What do Reggaeton and Normative Heterosexuality have to do?? This is what we talk about in our last video Dismantling “This does not sell” (Eso no vende) that we carry out with El Consell de Nois i Noies de L’Hospitalet. Raquel Rey, activist and director of documentaries with a gender perspective, is now in charge of the audiovisual area of elParlante. We talk to her to know the most interesting aspects of this new edition, without spoilers!

The group decided that, before going in to work with us, it should first brainstorm

to choose those clichés with which they would want to deal with. This gave rise to the idea of dismantling gender stereotypes, a topic that appears increasingly strongly among groups of young people in the neighborhoods and areas where we usually work. In this case the objective was clear from the first workshop, its idea was to disarm the discourse on “the presunction of heterosexuality” in today’s society. For Raquel this was the ideal setting to share her experience and knowledge about the stereotypes that she herself has been working on and dismantling in her documentary stories. But, as usually happens, he found that, beyond theory and media debate, “they were more interested and interested in the story they wanted to tell.”

Music.- When everyone decided that the argument should develop within a heteronormative universe Some debates were generated around the hetero-patriarchal system founded on the objectification of women’s bodies and the reinforcement of masculinity. A part of the group believed that Reggaeton was the ideal context, since the imaginary of the reggaetonero It is that of a young, handsome, heterosexual man surrounded by many girls. The idea of the short story was precisely this: “to break with the stereotypes and taboos that exist about Latin music”, although in the group itself there were some people who claimed that Reggaeton is music “kills neurons”. These projects make us think and analyze what is our work as educators when we detect certain attitudes that are emerging when it comes to making important decisions for the project.

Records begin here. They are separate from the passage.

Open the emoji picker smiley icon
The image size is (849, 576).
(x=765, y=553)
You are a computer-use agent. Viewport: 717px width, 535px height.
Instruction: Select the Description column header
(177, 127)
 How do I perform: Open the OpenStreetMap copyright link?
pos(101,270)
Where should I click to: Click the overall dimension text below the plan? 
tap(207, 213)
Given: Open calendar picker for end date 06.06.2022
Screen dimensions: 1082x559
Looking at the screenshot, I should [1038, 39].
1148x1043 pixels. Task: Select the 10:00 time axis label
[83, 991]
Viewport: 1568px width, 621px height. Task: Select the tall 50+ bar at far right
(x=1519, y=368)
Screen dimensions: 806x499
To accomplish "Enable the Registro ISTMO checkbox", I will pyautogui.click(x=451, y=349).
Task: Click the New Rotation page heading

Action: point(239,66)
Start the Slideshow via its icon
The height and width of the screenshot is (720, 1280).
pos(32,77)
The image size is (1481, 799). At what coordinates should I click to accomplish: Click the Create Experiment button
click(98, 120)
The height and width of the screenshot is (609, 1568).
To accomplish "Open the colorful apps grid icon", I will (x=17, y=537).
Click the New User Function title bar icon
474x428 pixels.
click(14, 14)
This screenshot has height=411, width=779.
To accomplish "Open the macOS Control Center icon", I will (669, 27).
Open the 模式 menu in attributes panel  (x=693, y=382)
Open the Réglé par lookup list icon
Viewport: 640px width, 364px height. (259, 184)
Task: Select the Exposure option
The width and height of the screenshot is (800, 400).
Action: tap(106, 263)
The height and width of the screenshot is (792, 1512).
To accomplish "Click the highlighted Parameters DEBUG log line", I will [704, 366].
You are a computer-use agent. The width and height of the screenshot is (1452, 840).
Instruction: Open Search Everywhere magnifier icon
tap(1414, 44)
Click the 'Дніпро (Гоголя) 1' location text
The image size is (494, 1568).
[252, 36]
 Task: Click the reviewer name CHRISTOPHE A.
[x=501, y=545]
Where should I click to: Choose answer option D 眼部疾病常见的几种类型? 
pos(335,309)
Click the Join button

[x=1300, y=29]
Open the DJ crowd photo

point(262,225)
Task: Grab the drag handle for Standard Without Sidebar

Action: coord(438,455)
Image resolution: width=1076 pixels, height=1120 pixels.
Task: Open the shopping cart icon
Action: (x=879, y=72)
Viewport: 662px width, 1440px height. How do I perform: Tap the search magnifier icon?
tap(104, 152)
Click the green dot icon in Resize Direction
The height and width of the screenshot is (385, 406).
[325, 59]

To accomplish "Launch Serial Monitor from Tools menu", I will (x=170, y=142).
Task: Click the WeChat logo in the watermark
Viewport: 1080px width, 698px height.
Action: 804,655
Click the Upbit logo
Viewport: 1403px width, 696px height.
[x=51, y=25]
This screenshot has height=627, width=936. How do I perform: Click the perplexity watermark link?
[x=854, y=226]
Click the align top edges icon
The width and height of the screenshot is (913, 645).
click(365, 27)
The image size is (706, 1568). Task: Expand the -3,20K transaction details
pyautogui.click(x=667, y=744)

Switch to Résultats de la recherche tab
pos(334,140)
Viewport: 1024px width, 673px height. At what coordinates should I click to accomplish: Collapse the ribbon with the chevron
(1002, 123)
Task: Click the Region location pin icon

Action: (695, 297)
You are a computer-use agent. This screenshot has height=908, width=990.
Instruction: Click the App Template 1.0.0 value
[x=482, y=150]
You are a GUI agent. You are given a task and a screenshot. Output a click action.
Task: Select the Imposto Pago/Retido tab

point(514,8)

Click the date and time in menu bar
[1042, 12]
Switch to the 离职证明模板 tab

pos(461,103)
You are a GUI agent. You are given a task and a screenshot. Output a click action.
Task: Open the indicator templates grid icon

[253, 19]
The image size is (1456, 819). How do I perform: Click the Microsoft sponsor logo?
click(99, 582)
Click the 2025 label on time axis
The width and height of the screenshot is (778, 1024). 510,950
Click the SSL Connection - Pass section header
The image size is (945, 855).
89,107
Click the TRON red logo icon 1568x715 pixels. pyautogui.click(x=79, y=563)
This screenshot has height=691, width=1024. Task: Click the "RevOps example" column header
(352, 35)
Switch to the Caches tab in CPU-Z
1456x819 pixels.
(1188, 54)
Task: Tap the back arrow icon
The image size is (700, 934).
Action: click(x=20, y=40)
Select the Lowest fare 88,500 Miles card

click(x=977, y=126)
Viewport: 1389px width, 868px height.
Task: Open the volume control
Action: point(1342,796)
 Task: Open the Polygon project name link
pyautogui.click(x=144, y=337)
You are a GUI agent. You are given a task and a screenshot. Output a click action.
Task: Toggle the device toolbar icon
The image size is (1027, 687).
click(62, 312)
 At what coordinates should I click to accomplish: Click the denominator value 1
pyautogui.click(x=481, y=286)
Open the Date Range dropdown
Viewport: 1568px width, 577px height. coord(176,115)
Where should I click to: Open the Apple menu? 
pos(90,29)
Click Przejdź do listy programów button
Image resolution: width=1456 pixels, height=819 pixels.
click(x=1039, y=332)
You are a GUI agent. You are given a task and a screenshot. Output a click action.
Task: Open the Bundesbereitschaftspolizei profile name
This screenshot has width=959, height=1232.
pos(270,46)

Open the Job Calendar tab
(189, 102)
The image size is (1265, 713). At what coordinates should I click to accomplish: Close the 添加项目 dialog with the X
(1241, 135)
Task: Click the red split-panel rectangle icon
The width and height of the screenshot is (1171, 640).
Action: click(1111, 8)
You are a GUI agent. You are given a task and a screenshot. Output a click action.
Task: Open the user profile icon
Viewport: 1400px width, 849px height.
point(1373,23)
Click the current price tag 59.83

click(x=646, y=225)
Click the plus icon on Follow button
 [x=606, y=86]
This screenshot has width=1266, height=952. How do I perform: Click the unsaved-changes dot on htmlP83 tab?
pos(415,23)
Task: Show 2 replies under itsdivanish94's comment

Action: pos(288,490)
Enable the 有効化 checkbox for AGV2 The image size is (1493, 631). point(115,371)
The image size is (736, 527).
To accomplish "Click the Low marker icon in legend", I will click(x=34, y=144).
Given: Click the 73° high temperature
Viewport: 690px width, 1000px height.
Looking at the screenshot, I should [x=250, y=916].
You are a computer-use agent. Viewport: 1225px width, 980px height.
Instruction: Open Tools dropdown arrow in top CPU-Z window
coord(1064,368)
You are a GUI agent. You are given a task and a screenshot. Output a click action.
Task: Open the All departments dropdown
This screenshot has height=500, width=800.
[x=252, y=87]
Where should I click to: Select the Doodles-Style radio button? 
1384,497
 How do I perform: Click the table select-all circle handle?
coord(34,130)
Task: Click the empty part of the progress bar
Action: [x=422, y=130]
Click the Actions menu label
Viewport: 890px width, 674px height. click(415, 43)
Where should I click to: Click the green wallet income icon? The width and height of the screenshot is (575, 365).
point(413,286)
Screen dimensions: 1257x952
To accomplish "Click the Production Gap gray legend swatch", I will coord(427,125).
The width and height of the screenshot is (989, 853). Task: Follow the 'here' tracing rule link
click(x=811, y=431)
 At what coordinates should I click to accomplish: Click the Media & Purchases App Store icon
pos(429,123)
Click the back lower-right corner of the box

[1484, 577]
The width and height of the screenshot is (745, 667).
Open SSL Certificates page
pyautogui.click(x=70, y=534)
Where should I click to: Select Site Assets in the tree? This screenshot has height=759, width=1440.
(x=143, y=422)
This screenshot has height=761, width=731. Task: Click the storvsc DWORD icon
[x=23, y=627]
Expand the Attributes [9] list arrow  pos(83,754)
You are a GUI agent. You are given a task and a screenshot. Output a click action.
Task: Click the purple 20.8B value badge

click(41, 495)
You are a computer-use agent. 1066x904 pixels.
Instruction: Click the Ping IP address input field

Protagonists.- When the time came to choose who would be the

Protagonists of the short, the debates returned, since one of the scenes proposed by the group in the opening script was a kiss of liberation at the end of everything. At that moment, Rachel says, “something interesting happened the boys started asking who was kissing, and while the girls didn’t mind kissing each other, the boys were uncomfortable about the situation.” Is it essential to make narrative decisions at that moment, and the approach that was made, is it essential to kiss at the end for the plot to be understood? The answer was clear, it was not necessary and since from the beginning a story was planned with two boys and a reggeatoneros girl, so the casting was carried out. The competition was reinstated, Rachel recalls, “because the whole group voted for whoever they considered to do better (…) There was a moment I was pretty much reñido because the role of the protagonist was 50/50 between two girls.” But, the result was submitted to a new vote, so with the casting finished it was only thrown into the adventure of recording.

It is already known that with five sessions and a short the impact on the group is not very great due to a matter of time, but we are sure that they will ruminate on the topic discussed. In the end, we are all traversed by a heteronomative system that punishes dissent and breaks with the norm is nothing more than trying to change the world, as Rachel says, even with a little shortness like “This doesn’t sell”.